GSA Connects 2021 in Portland, Oregon

Paper No. 22-7
Presentation Time: 9:00 AM-1:00 PM

MAPPING MINERAL DISPERSAL IN SUBGLACIAL TILLS FROM REMOTELY PILOTED AIRCRAFT SYSTEMS


ELIA, Easton, Earth Sciences, Simon Fraser University, 8888 University Drive, Burnaby, BC V5A 1S6, Canada, FERBEY, Travis, British Columbia Geological Survey, 1810 Blanshard Street, Victoria, BC V8T 4J1, Canada and WARD, Brent, Earth Sciences, Simon Fraser University, Burnaby, BC V5A 1S6, Canada

Recent advances in Remotely Piloted Aircraft Systems (RPAS) provide a platform for versatile, maneuverable, and cost-effective airborne surveys with a range of small geophysical payloads. The miniaturization of geophysical sensors allows them to be mounted on remotely piloted aircraft and flown at an intermediate scale between traditional airborne and ground-based surveys. This study outlines the basic parameters for collecting magnetic, radiometric, and LiDAR data using an RPAS for Quaternary geology mapping in British Columbia, Canada.

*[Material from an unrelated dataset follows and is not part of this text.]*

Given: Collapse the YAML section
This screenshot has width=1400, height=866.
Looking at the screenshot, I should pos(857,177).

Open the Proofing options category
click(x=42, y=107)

A commercially available, terrain-following, exchangeable payload RPAS collected data over subglacial tills of British Columbia’s Interior Plateau, a region known to host significant alkalic and calcalkalic porphyry systems. Thick glacial sediment cover, with limited exposed outcrop, largely obscures this region, requiring alternative prospecting techniques including airborne geophysics and drift prospecting. Data collected using an RPAS for each survey location is compared to traditional airborne and ground-based methods to determine its applicability and resolution constraints. The RPAS uses a radar altimeter, allowing pilots to plan missions that actively follow the terrain and keep the aircraft at a set altitude above ground. LiDAR and photogrammetric payloads produce data to build bare-earth digital elevation models and large-scale surficial geology maps. Detailed contacts on these maps delineate tills produced by different depositional processes.

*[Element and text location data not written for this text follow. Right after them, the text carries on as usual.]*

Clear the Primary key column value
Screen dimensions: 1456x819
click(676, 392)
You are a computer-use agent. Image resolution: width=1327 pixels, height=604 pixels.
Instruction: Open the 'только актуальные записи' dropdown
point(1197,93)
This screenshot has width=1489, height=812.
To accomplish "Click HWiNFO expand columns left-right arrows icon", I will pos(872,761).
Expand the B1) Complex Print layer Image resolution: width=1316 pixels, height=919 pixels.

Elevated signatures in RPAS magnetic data result from magnetite, an accessory mineral within magmatic bodies and porphyry systems, preserved in the subglacial till matrix. Radiometric anomalies are caused by many factors including the presence of K-bearing minerals in the till matrix, potentially related to hydrothermal alteration minerals associated with the emplacement of a fertile porphyritic intrusion. Anomalous RPAS magnetic and radiometric signatures in subglacial tills may be used to subdivide till units based on mineral potential or combined with ice-flow data and surficial geology mapping (i.e., the principles of drift prospecting) to identify prospective bedrock-source locations.